Es geht nicht ums Lächerlich machen

Einfach nur lächerlich machen wolle er den Norden aber auch nicht. Jang geht voraus zum mittleren der drei Stockwerke, über die sich das Geschäft ausbreitet. Hinter einer Glasschiebetür mit dem Hinweis, dass hier nichts verkauft wird, füllt sich ein kleiner Raum mit Produkten und Gegenständen aus dem Norden. In den Regalen stehen Postkarten aus Pjöngjang, Kekse, Bonbons mit Apfelgeschmack und das Originalbier Taedonggang. In einer Ecke ist eine Kleiderpuppe mit Trachten angezogen.

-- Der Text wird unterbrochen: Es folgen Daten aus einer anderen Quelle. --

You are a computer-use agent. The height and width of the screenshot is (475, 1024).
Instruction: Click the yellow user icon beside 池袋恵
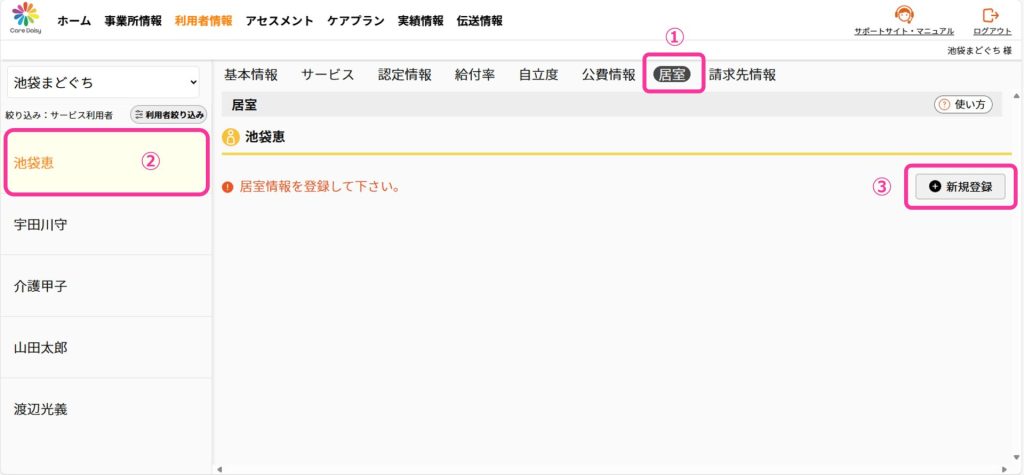(x=231, y=137)
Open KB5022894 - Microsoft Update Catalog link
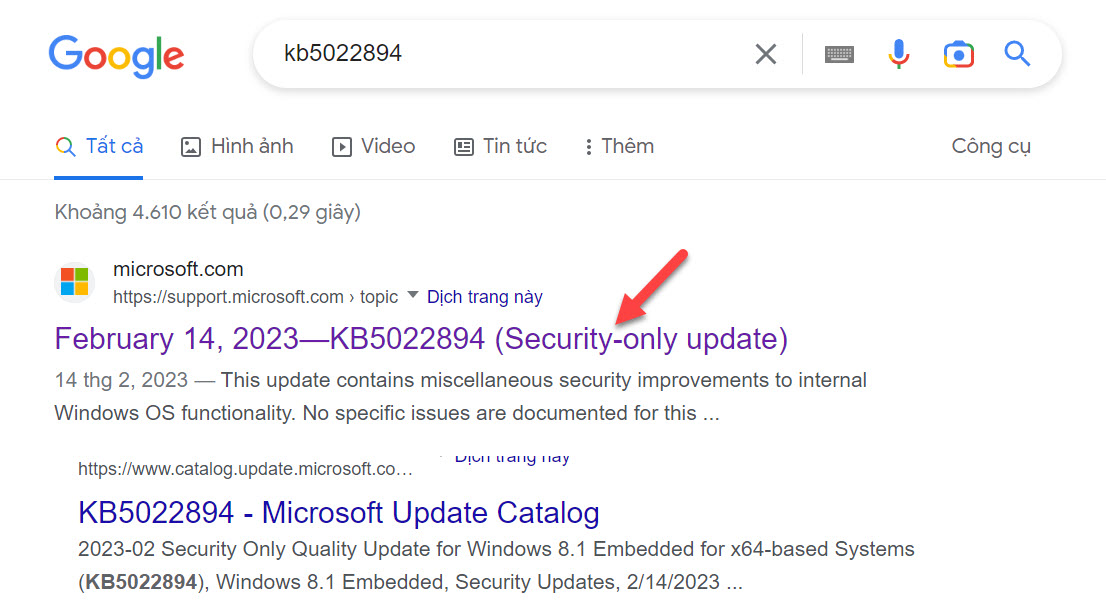This screenshot has width=1106, height=612. 338,513
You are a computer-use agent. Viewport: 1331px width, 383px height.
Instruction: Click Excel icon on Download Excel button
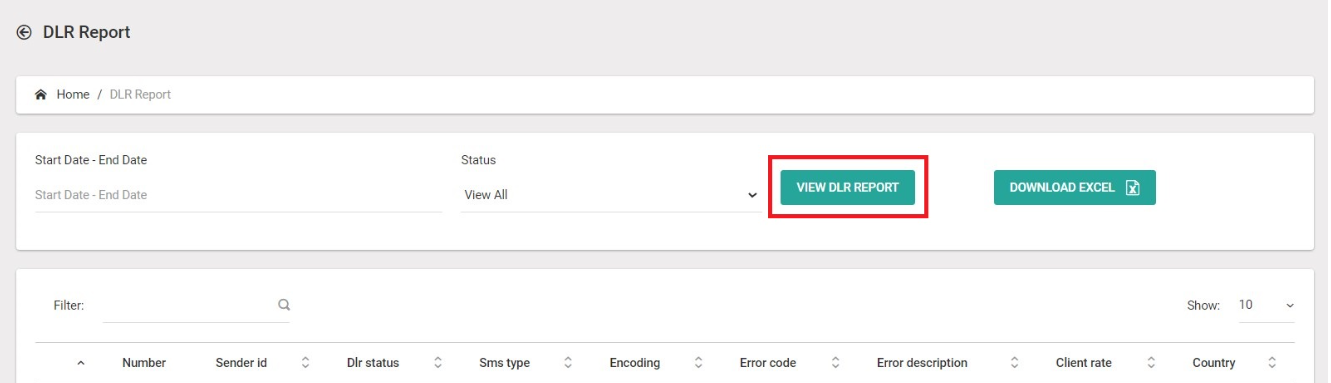pyautogui.click(x=1133, y=188)
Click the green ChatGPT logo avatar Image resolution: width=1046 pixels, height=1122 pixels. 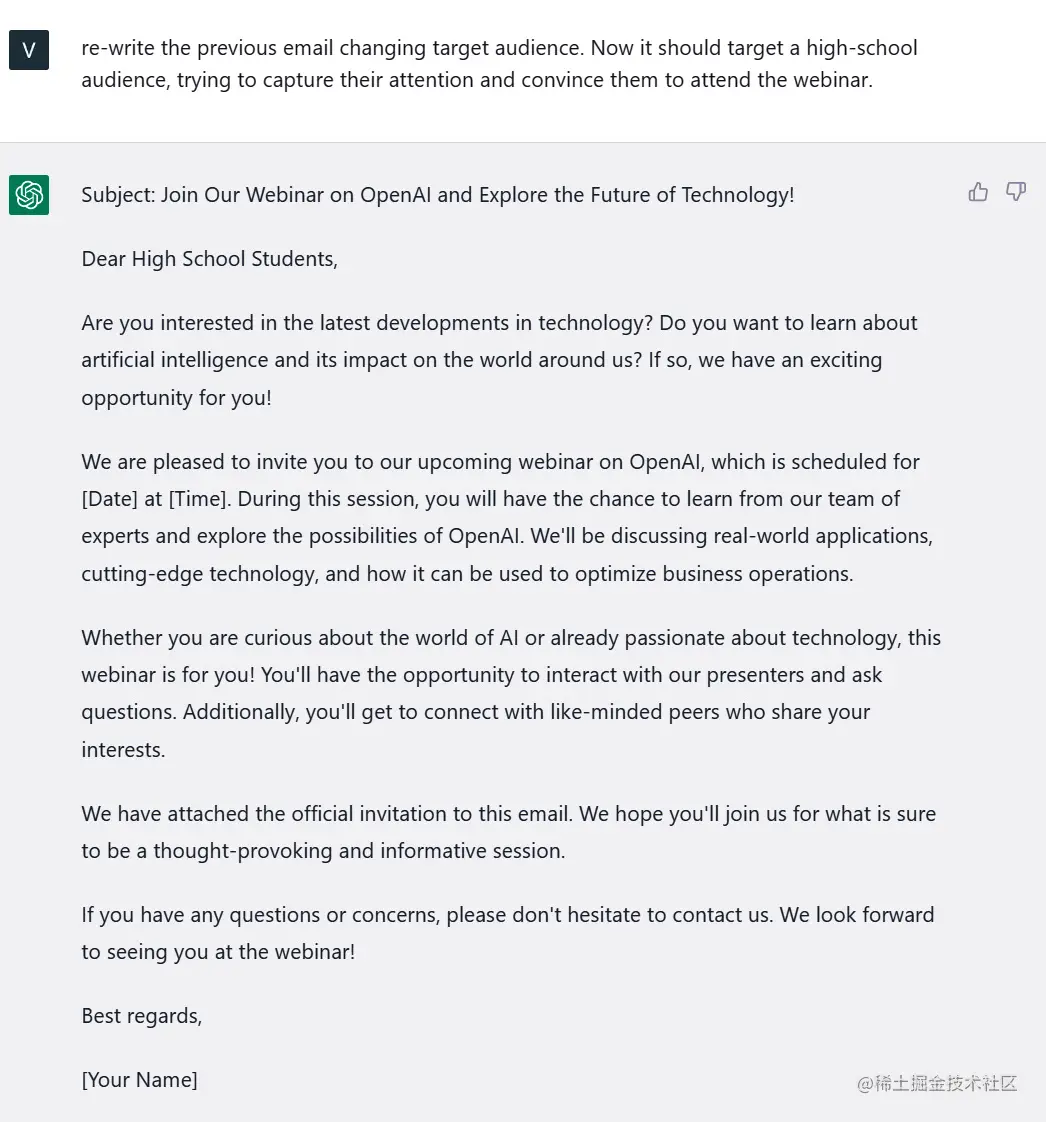29,195
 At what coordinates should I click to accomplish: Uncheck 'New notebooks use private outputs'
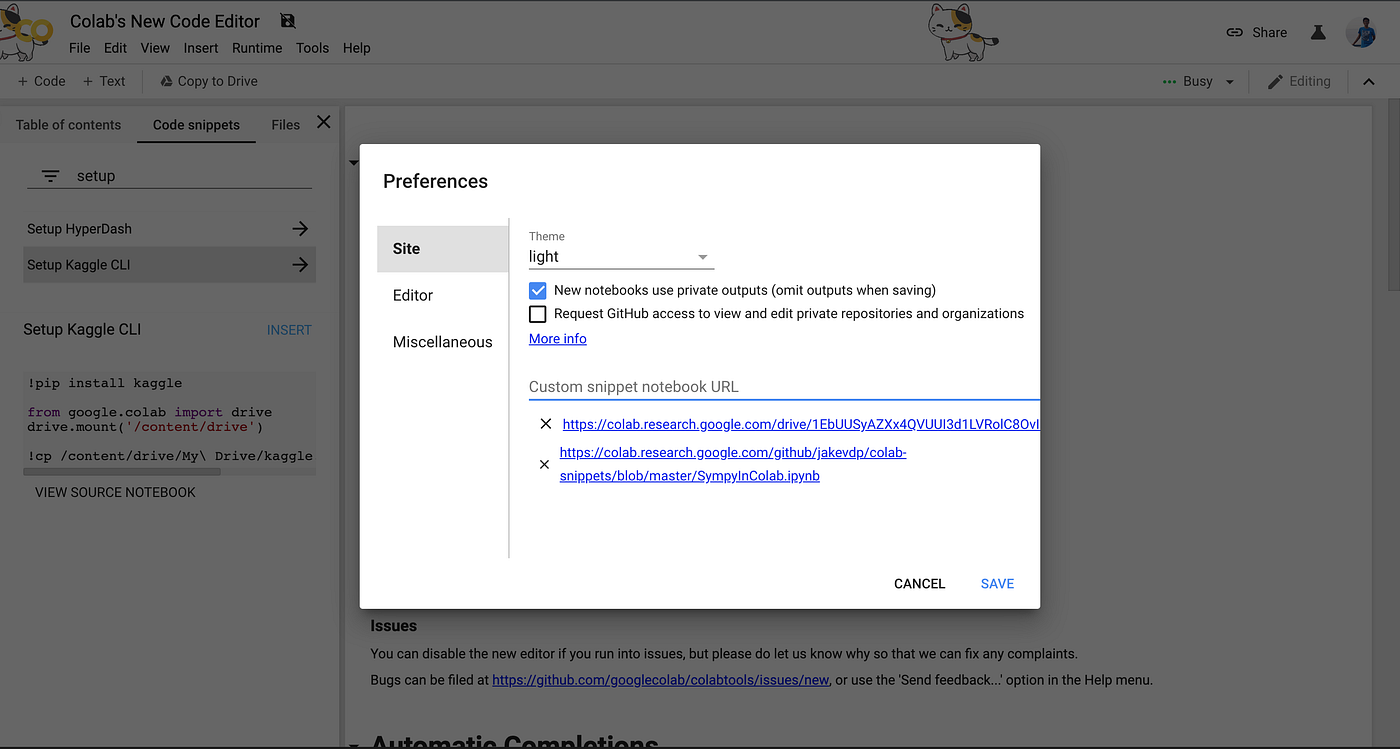(x=537, y=290)
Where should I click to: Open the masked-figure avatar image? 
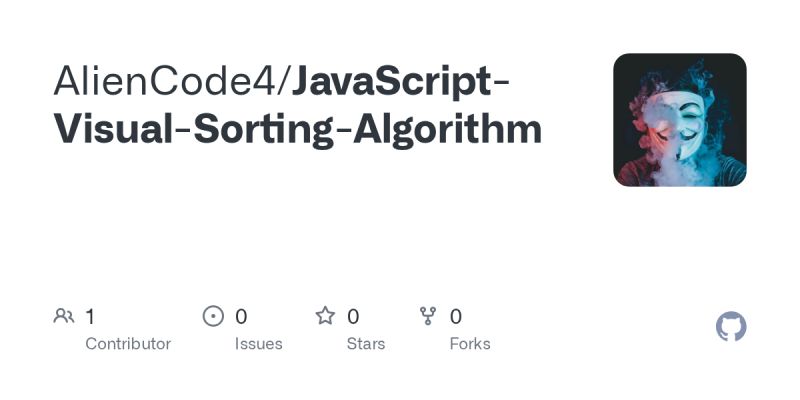pos(680,120)
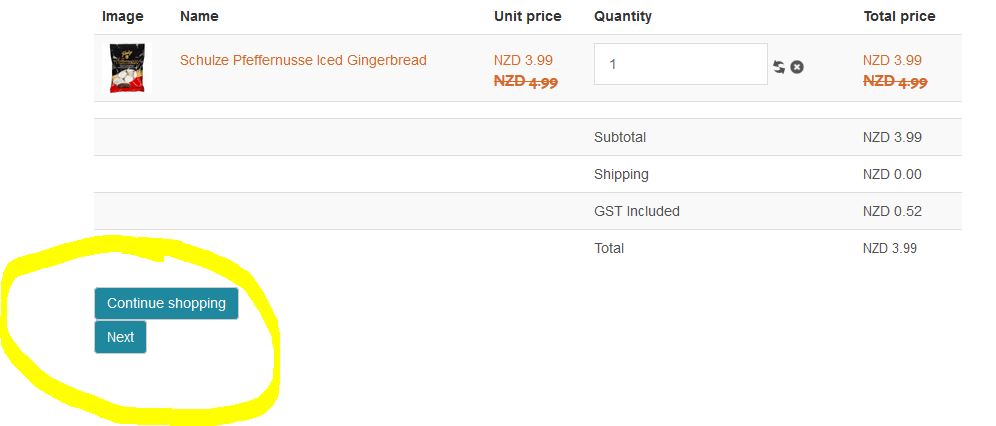Click the struck-through total price NZD 4.99
This screenshot has width=996, height=426.
pos(895,82)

Der nordkoreanische Machart ist von weitem erkennbar: Die neue In-Kneipe im Seouls hippen Viertel Hongdae.
Der nordkoreanische Machart ist von weitem erkennbar: Die neue In-Kneipe im Seouls hippen Viertel Hongdae. | Bild: Felix Lill

Es sind Dinge, die im liberalen Südkorea fast kein Mensch zu sehen bekommt. Die Zensur im Süden reicht weit, was auch zu einer Dämonisierung des Nordens führt. Denn nach fast 70 Jahren Kriegszustand ist der Austausch zwischen Nord und Süd so karg, dass viele Menschen im Süden jenen im Norden nicht mehr zutrauen, überhaupt mal zu lachen. Es mag nicht die vorderste Absicht von Jang Wookyung gewesen sein, dieses Bild zu korrigieren. Aber die absurde Propagandaparodie im „Pyeongyang Pub“ scheint die Vorstellung, die einige südkoreanische Kunden von Nordkorea hatten, um ein menschliches Antlitz zu ergänzen.